- [How to complete this task] Search the entries for lines that contain the word "icon", and report each one found.

[Collected data]
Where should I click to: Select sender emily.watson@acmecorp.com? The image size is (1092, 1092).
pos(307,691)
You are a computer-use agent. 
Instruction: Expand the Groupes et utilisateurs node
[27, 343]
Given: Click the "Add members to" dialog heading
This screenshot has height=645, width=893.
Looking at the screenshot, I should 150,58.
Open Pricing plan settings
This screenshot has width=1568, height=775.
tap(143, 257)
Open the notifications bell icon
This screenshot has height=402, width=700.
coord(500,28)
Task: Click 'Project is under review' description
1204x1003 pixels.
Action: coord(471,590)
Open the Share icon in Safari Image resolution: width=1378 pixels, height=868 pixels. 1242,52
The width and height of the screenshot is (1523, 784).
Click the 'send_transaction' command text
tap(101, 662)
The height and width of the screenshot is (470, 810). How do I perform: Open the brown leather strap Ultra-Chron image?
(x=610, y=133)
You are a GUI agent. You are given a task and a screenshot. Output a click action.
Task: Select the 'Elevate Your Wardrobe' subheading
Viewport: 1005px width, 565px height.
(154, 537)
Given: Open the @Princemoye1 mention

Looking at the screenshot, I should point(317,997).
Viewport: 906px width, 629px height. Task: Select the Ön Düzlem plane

- [Solved problem]
Open the notifications bell icon
Open the Share icon in Safari Image resolution: width=1378 pixels, height=868 pixels. 1242,52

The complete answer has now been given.